Put the records below into a JSON list of strings, with each line as its own string and any blank lines left out.
[DATASET ENTRIES start]
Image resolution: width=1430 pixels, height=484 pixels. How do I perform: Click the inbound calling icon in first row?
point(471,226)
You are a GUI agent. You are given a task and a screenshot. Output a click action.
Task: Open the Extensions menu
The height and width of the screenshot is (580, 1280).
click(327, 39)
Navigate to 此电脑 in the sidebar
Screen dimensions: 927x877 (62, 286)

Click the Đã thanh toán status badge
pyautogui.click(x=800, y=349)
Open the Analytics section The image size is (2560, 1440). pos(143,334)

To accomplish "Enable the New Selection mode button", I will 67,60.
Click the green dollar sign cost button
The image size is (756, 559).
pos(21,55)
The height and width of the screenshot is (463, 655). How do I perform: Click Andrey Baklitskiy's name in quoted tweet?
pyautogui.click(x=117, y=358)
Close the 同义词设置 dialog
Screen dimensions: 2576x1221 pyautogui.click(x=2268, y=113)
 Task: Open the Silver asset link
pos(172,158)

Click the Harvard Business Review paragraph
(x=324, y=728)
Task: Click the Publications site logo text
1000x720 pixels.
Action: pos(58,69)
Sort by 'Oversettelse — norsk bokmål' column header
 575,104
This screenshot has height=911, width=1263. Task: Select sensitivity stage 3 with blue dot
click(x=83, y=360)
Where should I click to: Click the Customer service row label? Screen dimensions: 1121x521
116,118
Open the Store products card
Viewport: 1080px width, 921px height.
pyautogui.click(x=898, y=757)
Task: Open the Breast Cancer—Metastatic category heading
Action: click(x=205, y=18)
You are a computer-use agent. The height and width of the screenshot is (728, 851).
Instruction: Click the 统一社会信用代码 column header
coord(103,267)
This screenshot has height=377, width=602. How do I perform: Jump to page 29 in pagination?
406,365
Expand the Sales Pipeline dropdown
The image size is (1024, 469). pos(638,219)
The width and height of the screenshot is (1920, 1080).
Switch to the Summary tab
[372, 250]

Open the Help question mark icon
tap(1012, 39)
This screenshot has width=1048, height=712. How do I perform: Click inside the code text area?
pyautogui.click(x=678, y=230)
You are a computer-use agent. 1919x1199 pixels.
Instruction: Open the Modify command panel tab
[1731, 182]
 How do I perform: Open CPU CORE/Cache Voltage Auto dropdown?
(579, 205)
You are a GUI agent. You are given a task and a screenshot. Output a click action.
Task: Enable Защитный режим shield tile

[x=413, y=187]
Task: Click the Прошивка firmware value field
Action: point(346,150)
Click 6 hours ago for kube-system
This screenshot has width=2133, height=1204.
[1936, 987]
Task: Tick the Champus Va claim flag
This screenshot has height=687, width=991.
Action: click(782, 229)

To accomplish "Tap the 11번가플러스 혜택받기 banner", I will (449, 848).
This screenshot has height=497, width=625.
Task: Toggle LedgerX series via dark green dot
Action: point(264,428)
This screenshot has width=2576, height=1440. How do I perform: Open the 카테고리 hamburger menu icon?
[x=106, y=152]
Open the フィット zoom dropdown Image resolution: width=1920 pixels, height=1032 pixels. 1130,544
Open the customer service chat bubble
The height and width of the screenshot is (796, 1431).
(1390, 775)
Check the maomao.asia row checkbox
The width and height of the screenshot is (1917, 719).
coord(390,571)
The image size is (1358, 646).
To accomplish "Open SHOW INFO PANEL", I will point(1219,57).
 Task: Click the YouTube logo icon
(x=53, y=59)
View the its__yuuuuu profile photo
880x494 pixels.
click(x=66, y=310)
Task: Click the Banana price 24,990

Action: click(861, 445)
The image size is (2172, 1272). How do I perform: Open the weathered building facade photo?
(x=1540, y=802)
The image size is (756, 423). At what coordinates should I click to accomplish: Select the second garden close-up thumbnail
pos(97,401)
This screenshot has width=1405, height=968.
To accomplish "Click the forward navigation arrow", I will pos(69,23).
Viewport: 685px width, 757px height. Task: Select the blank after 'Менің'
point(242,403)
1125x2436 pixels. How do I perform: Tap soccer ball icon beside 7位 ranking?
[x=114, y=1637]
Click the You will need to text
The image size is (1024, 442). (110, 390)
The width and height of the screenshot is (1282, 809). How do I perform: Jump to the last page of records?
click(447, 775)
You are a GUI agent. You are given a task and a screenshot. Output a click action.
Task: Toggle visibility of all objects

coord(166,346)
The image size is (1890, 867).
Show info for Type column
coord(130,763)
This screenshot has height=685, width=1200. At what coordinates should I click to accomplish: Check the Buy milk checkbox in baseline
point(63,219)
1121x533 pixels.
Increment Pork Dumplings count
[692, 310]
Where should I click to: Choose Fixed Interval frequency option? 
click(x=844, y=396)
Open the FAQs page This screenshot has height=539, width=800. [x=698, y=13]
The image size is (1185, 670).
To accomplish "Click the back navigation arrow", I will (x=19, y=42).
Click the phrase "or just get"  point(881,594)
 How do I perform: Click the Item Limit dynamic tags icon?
[DATASET ENTRIES end]
| RESPONSE TO THE TASK |
[
  "Image resolution: width=1430 pixels, height=484 pixels. How do I perform: Click the inbound calling icon in first row?",
  "point(471,226)",
  "You are a GUI agent. You are given a task and a screenshot. Output a click action.",
  "Task: Open the Extensions menu",
  "The height and width of the screenshot is (580, 1280).",
  "click(327, 39)",
  "Navigate to 此电脑 in the sidebar",
  "Screen dimensions: 927x877 (62, 286)",
  "Click the Đã thanh toán status badge",
  "pyautogui.click(x=800, y=349)",
  "Open the Analytics section The image size is (2560, 1440). pos(143,334)",
  "To accomplish \"Enable the New Selection mode button\", I will 67,60.",
  "Click the green dollar sign cost button",
  "The image size is (756, 559).",
  "pos(21,55)",
  "The height and width of the screenshot is (463, 655). How do I perform: Click Andrey Baklitskiy's name in quoted tweet?",
  "pyautogui.click(x=117, y=358)",
  "Close the 同义词设置 dialog",
  "Screen dimensions: 2576x1221 pyautogui.click(x=2268, y=113)",
  " Task: Open the Silver asset link",
  "pos(172,158)",
  "Click the Harvard Business Review paragraph",
  "(x=324, y=728)",
  "Task: Click the Publications site logo text",
  "1000x720 pixels.",
  "Action: pos(58,69)",
  "Sort by 'Oversettelse — norsk bokmål' column header",
  " 575,104",
  "This screenshot has height=911, width=1263. Task: Select sensitivity stage 3 with blue dot",
  "click(x=83, y=360)",
  "Where should I click to: Click the Customer service row label? Screen dimensions: 1121x521",
  "116,118",
  "Open the Store products card",
  "Viewport: 1080px width, 921px height.",
  "pyautogui.click(x=898, y=757)",
  "Task: Open the Breast Cancer—Metastatic category heading",
  "Action: click(x=205, y=18)",
  "You are a computer-use agent. The height and width of the screenshot is (728, 851).",
  "Instruction: Click the 统一社会信用代码 column header",
  "coord(103,267)",
  "This screenshot has height=377, width=602. How do I perform: Jump to page 29 in pagination?",
  "406,365",
  "Expand the Sales Pipeline dropdown",
  "The image size is (1024, 469). pos(638,219)",
  "The width and height of the screenshot is (1920, 1080).",
  "Switch to the Summary tab",
  "[372, 250]",
  "Open the Help question mark icon",
  "tap(1012, 39)",
  "This screenshot has width=1048, height=712. How do I perform: Click inside the code text area?",
  "pyautogui.click(x=678, y=230)",
  "You are a computer-use agent. 1919x1199 pixels.",
  "Instruction: Open the Modify command panel tab",
  "[1731, 182]",
  " How do I perform: Open CPU CORE/Cache Voltage Auto dropdown?",
  "(579, 205)",
  "You are a GUI agent. You are given a task and a screenshot. Output a click action.",
  "Task: Enable Защитный режим shield tile",
  "[x=413, y=187]",
  "Task: Click the Прошивка firmware value field",
  "Action: point(346,150)",
  "Click 6 hours ago for kube-system",
  "This screenshot has width=2133, height=1204.",
  "[1936, 987]",
  "Task: Tick the Champus Va claim flag",
  "This screenshot has height=687, width=991.",
  "Action: click(782, 229)",
  "To accomplish \"Tap the 11번가플러스 혜택받기 banner\", I will (449, 848).",
  "This screenshot has height=497, width=625.",
  "Task: Toggle LedgerX series via dark green dot",
  "Action: point(264,428)",
  "This screenshot has width=2576, height=1440. How do I perform: Open the 카테고리 hamburger menu icon?",
  "[x=106, y=152]",
  "Open the フィット zoom dropdown Image resolution: width=1920 pixels, height=1032 pixels. 1130,544",
  "Open the customer service chat bubble",
  "The height and width of the screenshot is (796, 1431).",
  "(1390, 775)",
  "Check the maomao.asia row checkbox",
  "The width and height of the screenshot is (1917, 719).",
  "coord(390,571)",
  "The image size is (1358, 646).",
  "To accomplish \"Open SHOW INFO PANEL\", I will point(1219,57).",
  " Task: Click the YouTube logo icon",
  "(x=53, y=59)",
  "View the its__yuuuuu profile photo",
  "880x494 pixels.",
  "click(x=66, y=310)",
  "Task: Click the Banana price 24,990",
  "Action: click(861, 445)",
  "The image size is (2172, 1272). How do I perform: Open the weathered building facade photo?",
  "(x=1540, y=802)",
  "The image size is (756, 423). At what coordinates should I click to accomplish: Select the second garden close-up thumbnail",
  "pos(97,401)",
  "This screenshot has width=1405, height=968.",
  "To accomplish \"Click the forward navigation arrow\", I will pos(69,23).",
  "Viewport: 685px width, 757px height. Task: Select the blank after 'Менің'",
  "point(242,403)",
  "1125x2436 pixels. How do I perform: Tap soccer ball icon beside 7位 ranking?",
  "[x=114, y=1637]",
  "Click the You will need to text",
  "The image size is (1024, 442). (110, 390)",
  "The width and height of the screenshot is (1282, 809). How do I perform: Jump to the last page of records?",
  "click(447, 775)",
  "You are a GUI agent. You are given a task and a screenshot. Output a click action.",
  "Task: Toggle visibility of all objects",
  "coord(166,346)",
  "The image size is (1890, 867).",
  "Show info for Type column",
  "coord(130,763)",
  "This screenshot has height=685, width=1200. At what coordinates should I click to accomplish: Check the Buy milk checkbox in baseline",
  "point(63,219)",
  "1121x533 pixels.",
  "Increment Pork Dumplings count",
  "[692, 310]",
  "Where should I click to: Choose Fixed Interval frequency option? ",
  "click(x=844, y=396)",
  "Open the FAQs page This screenshot has height=539, width=800. [x=698, y=13]",
  "The image size is (1185, 670).",
  "To accomplish \"Click the back navigation arrow\", I will (x=19, y=42).",
  "Click the phrase \"or just get\"  point(881,594)",
  " How do I perform: Click the Item Limit dynamic tags icon?"
]